U.S. health officials have encountered obstacles in their efforts to determine whether a Missouri person infected with the H5N1 bird flu passed the virus to others, causing a delay that is likely to fuel concerns about the possibility that has been human-to-human transmission.
The Centers for Disease Control and Prevention has blood samples from several health care workers and a household contact from the Missouri case that they want to test for antibodies that would indicate whether they too were infected with the virus, an agency official told STAT.
But the CDC has had to develop a new test to look for those antibodies because significant genetic changes to the key protein on the outside of the virus, found in the Missouri case, meant the agency’s existing tests may not have been reliable. said Demetre Daskalakis, director of the CDC’s National Center on Immunization and Respiratory Diseases, in an interview. He suggested it will be mid-October before the work can be completed.
“The antibodies that would grow in the person who was exposed to that virus would then be different than the antibodies that would grow in a person who had a virus without those mutations,” Daskalakis said.
Developing the new test was a challenge because the patient sample contained so little viral material that the CDC was unable to grow entire viruses from it. Instead, the scientists had to reverse engineer H5N1 viruses containing the changes to use them as the basis for the new serological test, he said.
There is still no explanation for how the person contracted the virus. The unidentified person was hospitalized on August 22 for other health problems and was released three days later. While in the hospital, the person was tested for a panel of respiratory viruses and tested positive for influenza.
The state’s ongoing investigation into the case has retroactively identified six health care workers who cared for the patient, who developed respiratory symptoms. One tested negative for flu when he or she was sick, but the other five were not tested while sick. Neither does the household contact. Blood from these six people will be tested for H5N1 antibodies.

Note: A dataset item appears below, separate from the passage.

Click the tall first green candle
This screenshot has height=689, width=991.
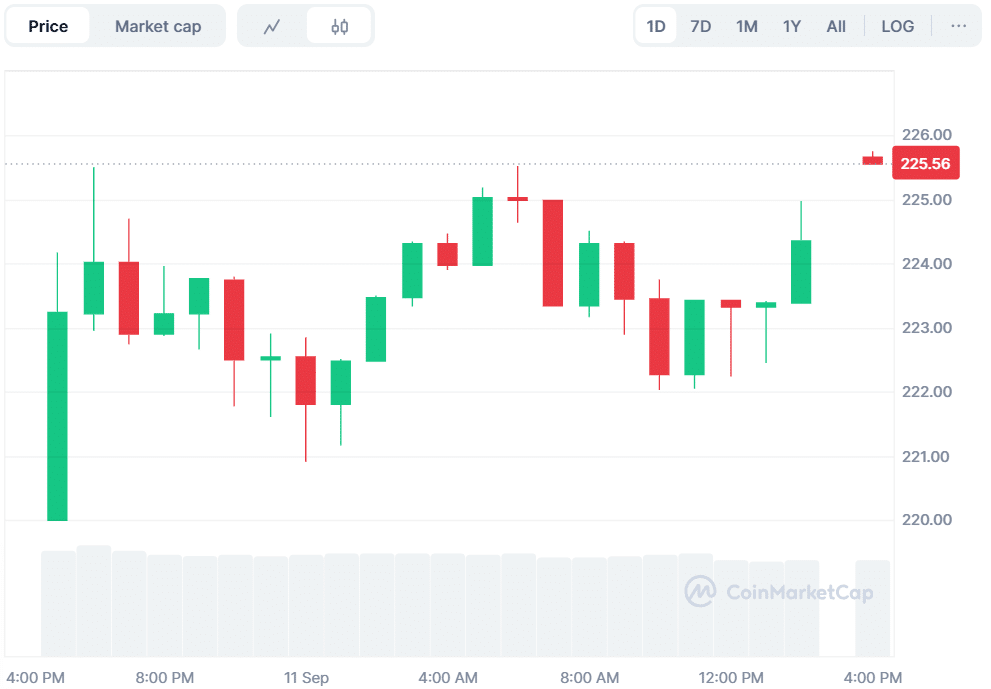pos(57,416)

There are fears in some quarters that this is a cluster of cases, which infectious disease experts agree would be worrying. Although spread of the virus likely occurred from person to person outside the US, it is primarily an H5N1 virus that cannot easily infect people or spread from one person to another. If that were to change, the risk of a pandemic would be dramatically increased. That possibility has fueled an understandable desire for answers about the Missouri case, and fast.
But that’s not possible in this case, Daskalakis said. “Biology takes time,” he said.

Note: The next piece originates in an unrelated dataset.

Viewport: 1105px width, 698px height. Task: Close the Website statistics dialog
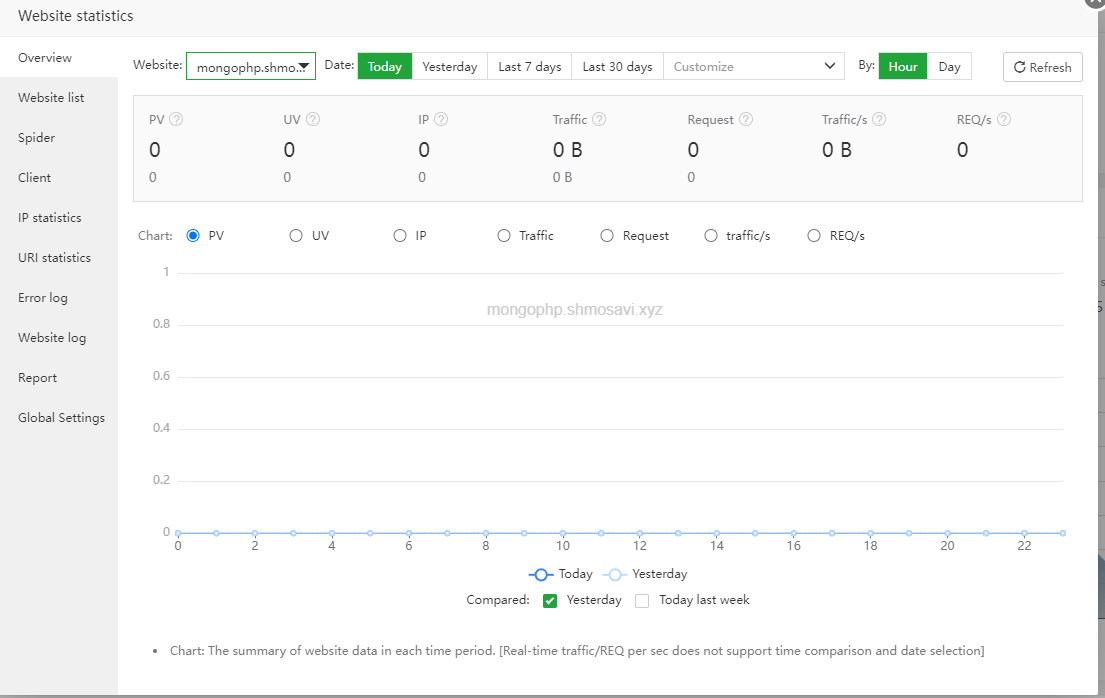tap(1096, 3)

Jesse Bloom, an evolutionary virologist at the Fred Hutchinson Cancer Center in Seattle, recently commented on the Missouri virus mutations on the social media site sufficiently important that it could affect the effectiveness of some of the candidate vaccine viruses created as starting materials for H5 vaccines, if mass production is required.
Bloom told STAT that the mutation is not present in the candidate virus used to produce 4.8 million vaccine doses currently held in the Department of Health and Human Services’ national pre-pandemic flu vaccine stockpile.

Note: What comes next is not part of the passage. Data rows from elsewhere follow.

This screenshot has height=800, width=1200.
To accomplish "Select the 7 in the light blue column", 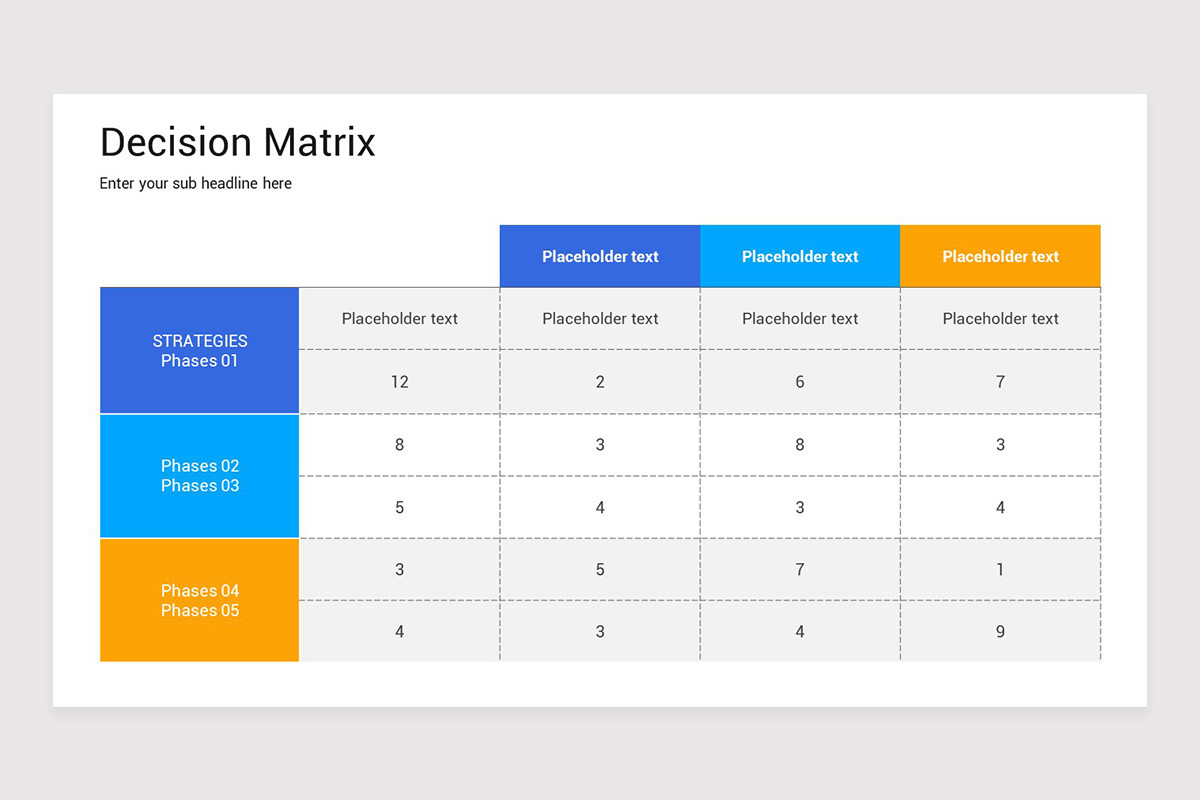I will [x=800, y=570].
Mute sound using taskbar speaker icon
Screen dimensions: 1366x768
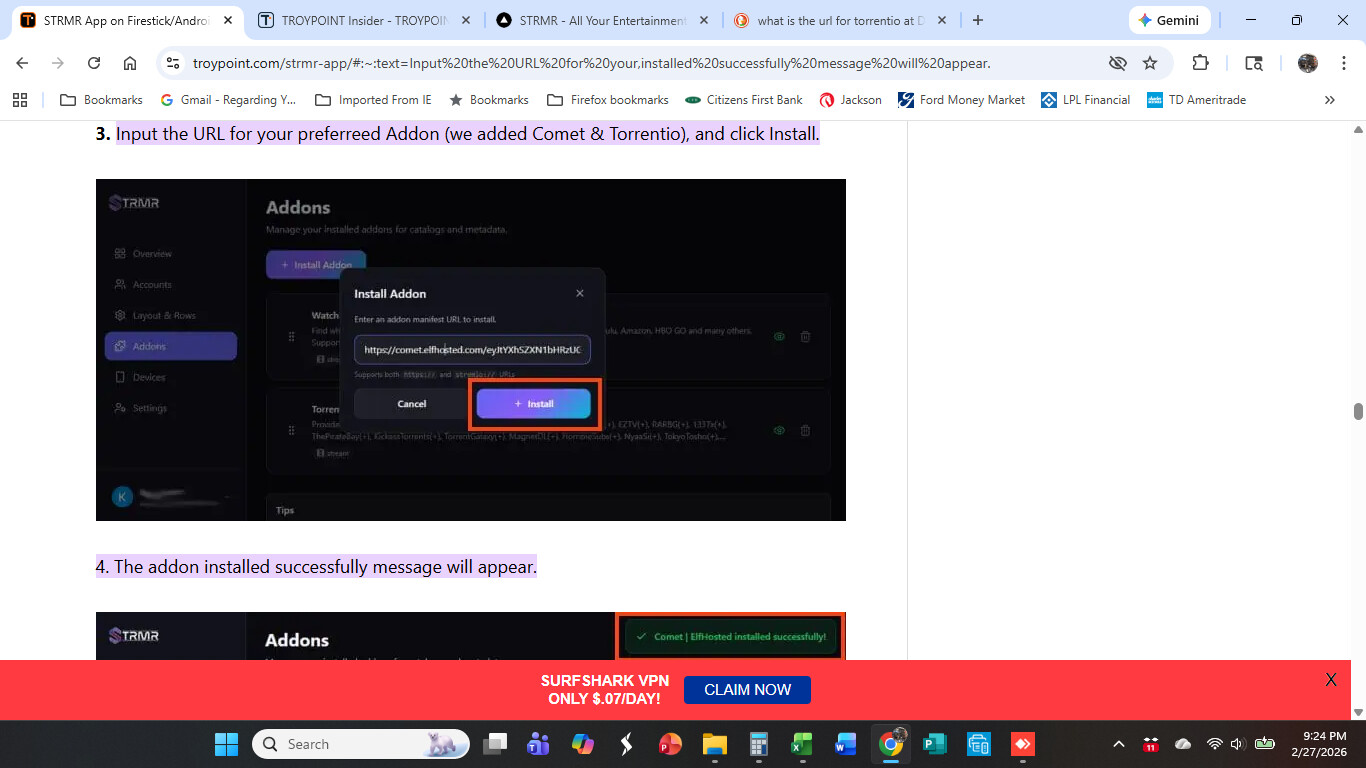pos(1236,744)
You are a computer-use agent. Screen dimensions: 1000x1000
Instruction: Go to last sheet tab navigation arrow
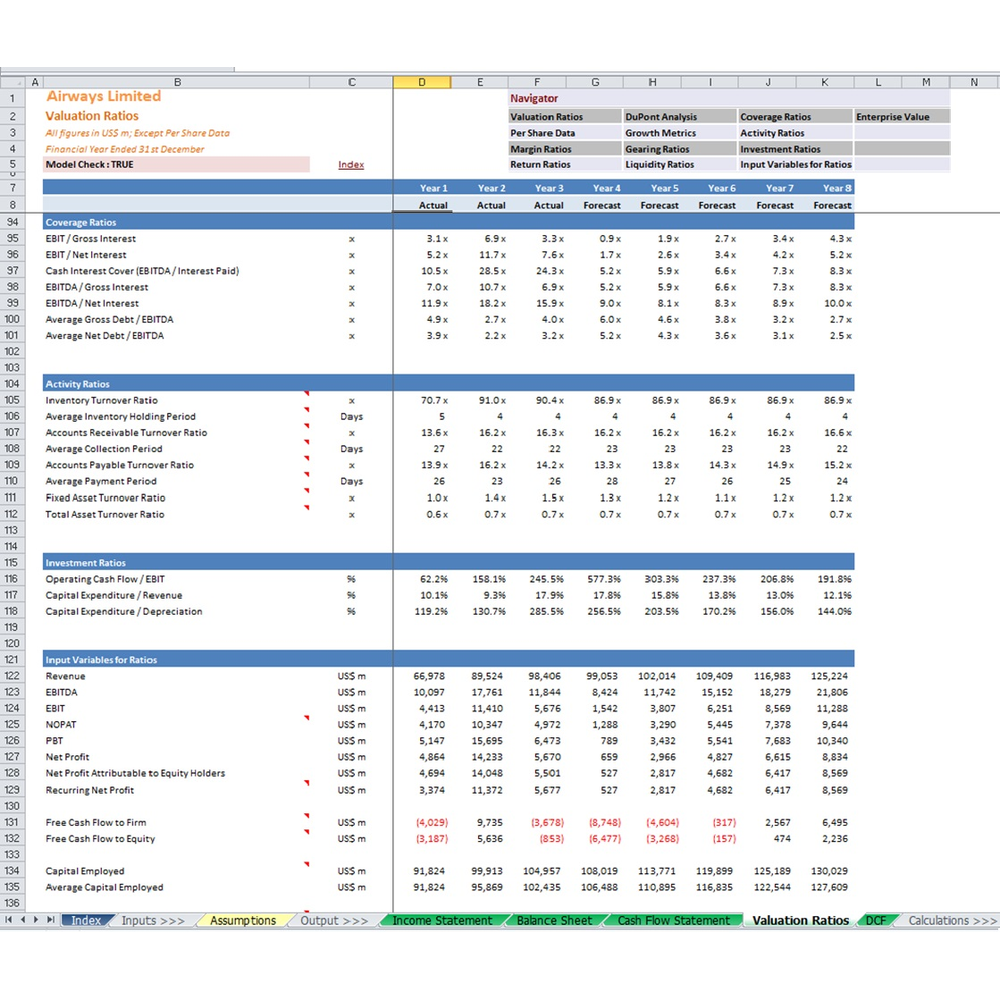[x=50, y=920]
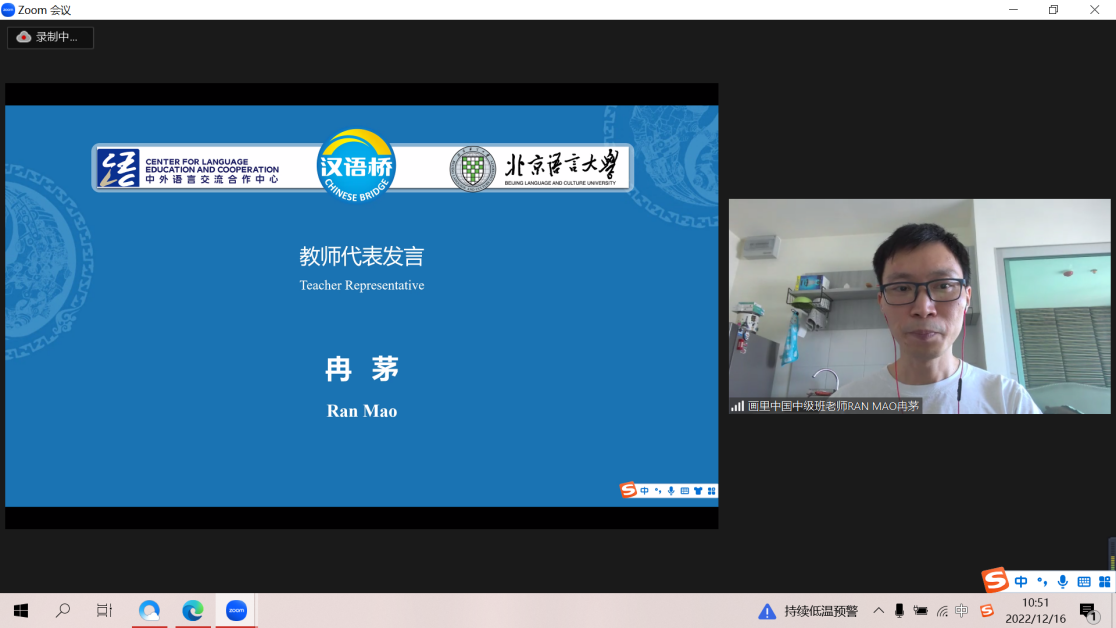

The mutation in the Missouri virus could also affect a serology test’s ability to detect antibodies in blood samples, if the test doesn’t look for antibodies that recognize it, Bloom said. The result may be a false negative test, or test results that are difficult to read.
“If you get serology that’s at this equivocal level, where it’s a little difficult to be sure if it’s positive or negative, this type of mutation could certainly make you want to retest with a virus that that mutation,” Bloom said.
The CDC is also concerned about the possibility that antibodies against seasonal flu strains — which virtually every living adult would have — could cause a false-positive result when the H5N1 serology test is administered. So the agency’s labs will also take the extra step of depleting each sample of antibodies against H1N1, one of the human flu strains, before testing the Missouri blood samples for H5N1 antibodies, Daskalakis said.
All this work increases the time it takes to arrive at answers. But Bloom viewed it as defensible, although he emphasized that he had no details about the approach the CDC is taking to test the Missouri samples.
“As someone who is very interested, I hope they can do it as soon as possible,” he said. But he noted that in a case like this, “serology can be a little trickier if you’re trying to come to a very confident conclusion.”
“I’m sure they don’t want to prematurely release something that’s inaccurate. So if they don’t get a super clear answer, they might want to spend more time working on positive and negative controls and really making sure they’re right in terms of what they’re ultimately saying,” Bloom said.
Michael Osterholm, director of the University of Minnesota’s Center for Infectious Diseases Research and Policy, also said he can understand the delay, although he expressed concern that some people have already concluded that transmission has occurred in Missouri.
While it is possible that serological tests will show that some of the patient’s contacts are infected, it is also possible that those individuals had Covid-19 or another respiratory infection, he said.
“We’ll all just have to wait and see,” Osterholm said.
Meanwhile, the CDC continues to monitor multiple data streams for indications of unusual flu activity in Missouri, Daskalakis said. To date, there has been nothing to cause alarm.
“We don’t see anything that looks like a flu signal,” he said. “All systems are running at full speed to ensure that we see [it] if something is wrong.”
Correction: An earlier version of this story incorrectly suggested that the mutation in the Missouri patient’s virus could have eroded the effectiveness of all the H5 vaccines the U.S. government has stockpiled.